INPUT FOR THIS TASK below:

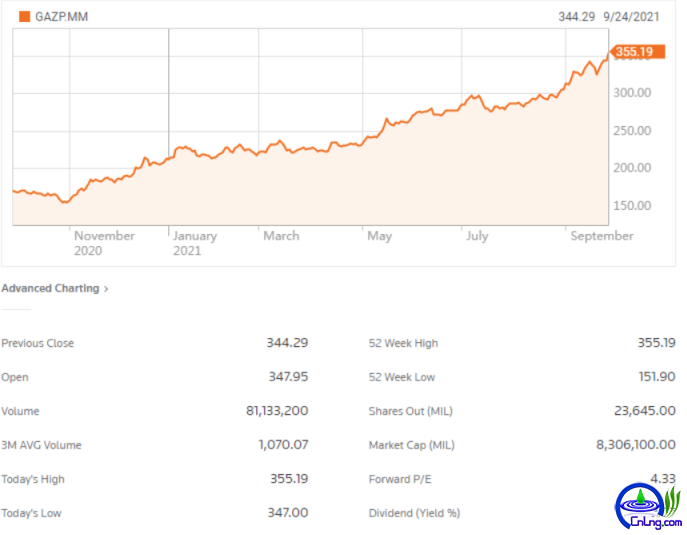Select the GAZP.MM ticker label

61,17
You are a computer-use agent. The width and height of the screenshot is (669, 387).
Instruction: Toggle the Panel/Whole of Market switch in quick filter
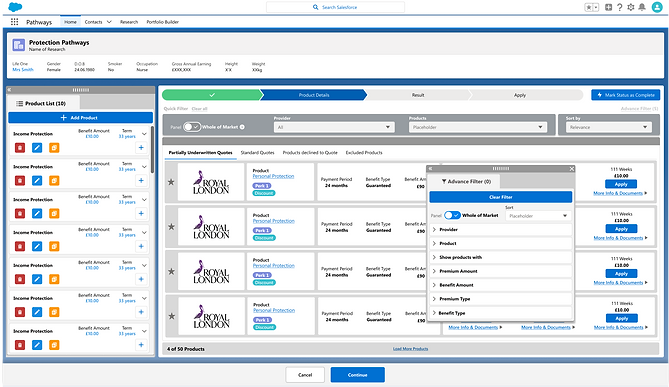tap(192, 127)
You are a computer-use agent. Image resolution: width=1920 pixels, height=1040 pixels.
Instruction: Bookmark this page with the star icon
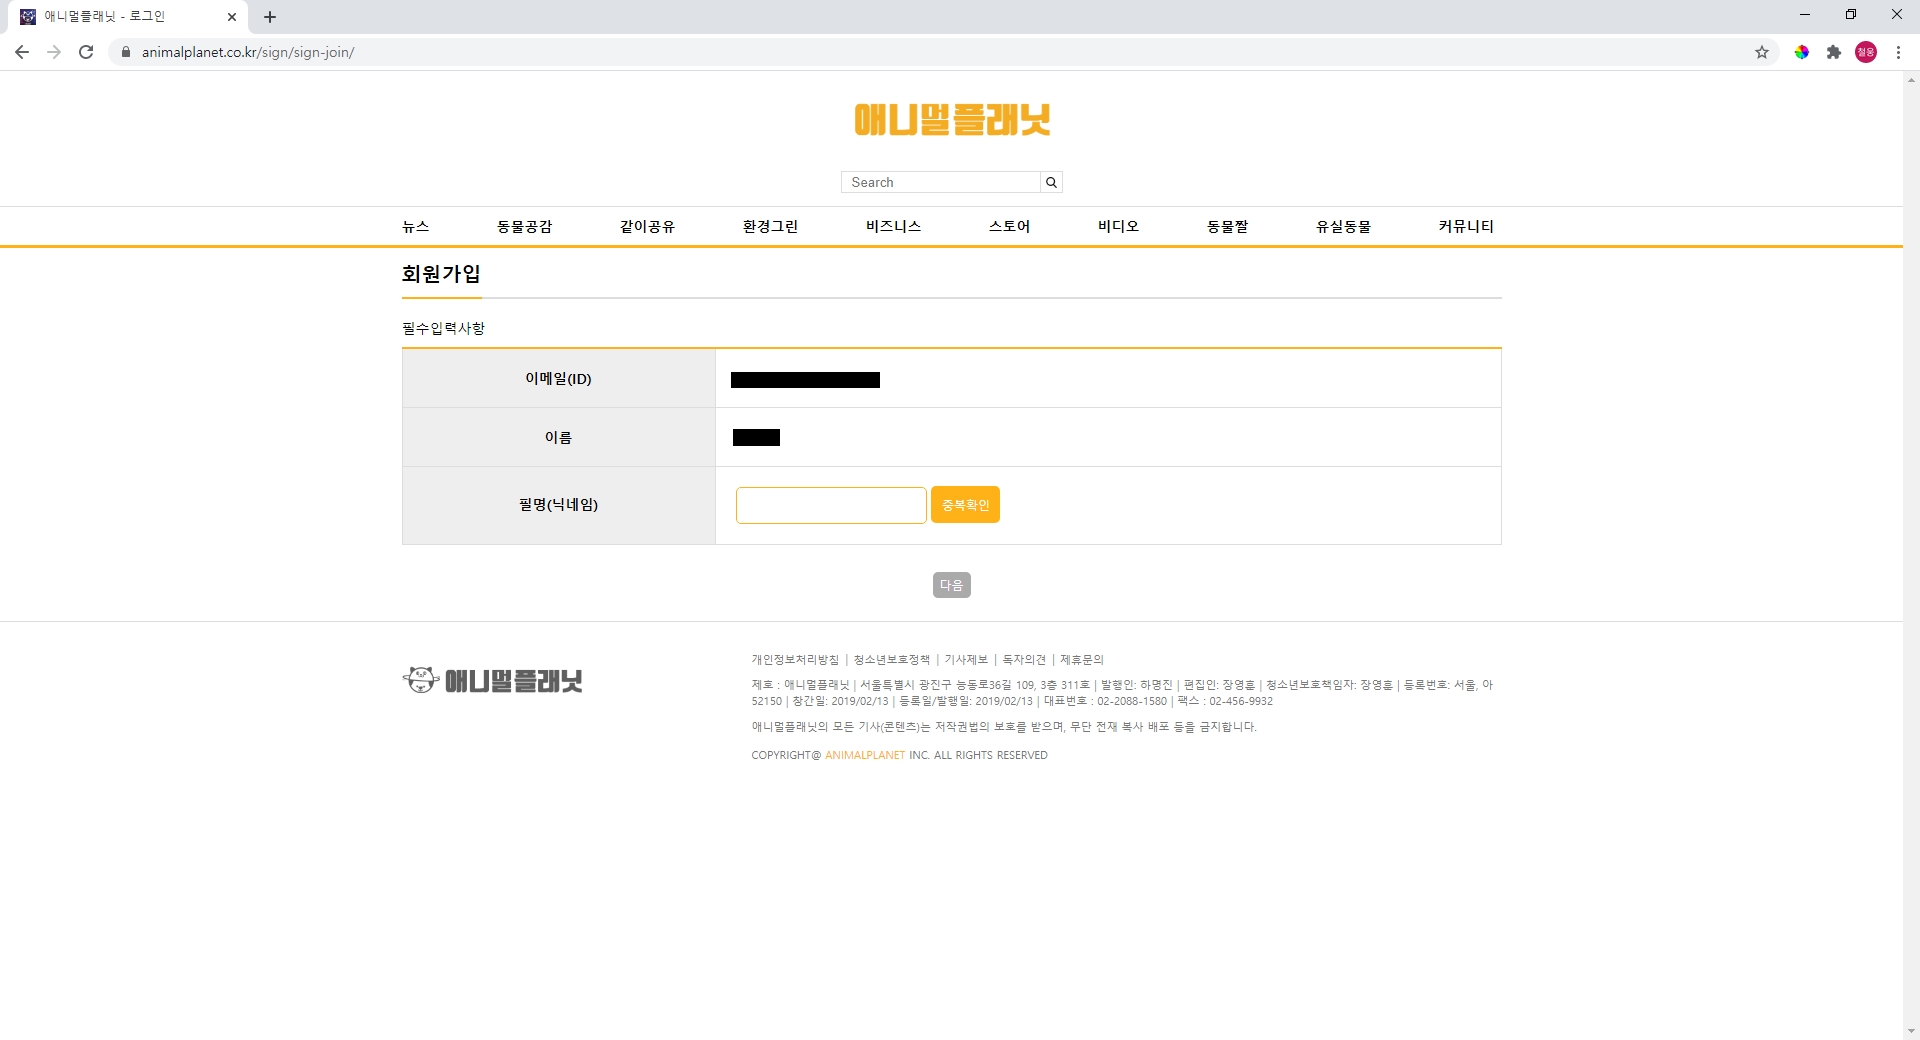(1762, 52)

End of INPUT FOR THIS TASK.

◆ INSTRUCTIONS FOR THE TASK
Return the lines from the one that contains "Instruction: Bookmark this" through the final line of the listing above, inclusive. Transcribe them exactly and drop the pictures.

◆ WRITTEN RESPONSE
Instruction: Bookmark this page with the star icon
(1762, 52)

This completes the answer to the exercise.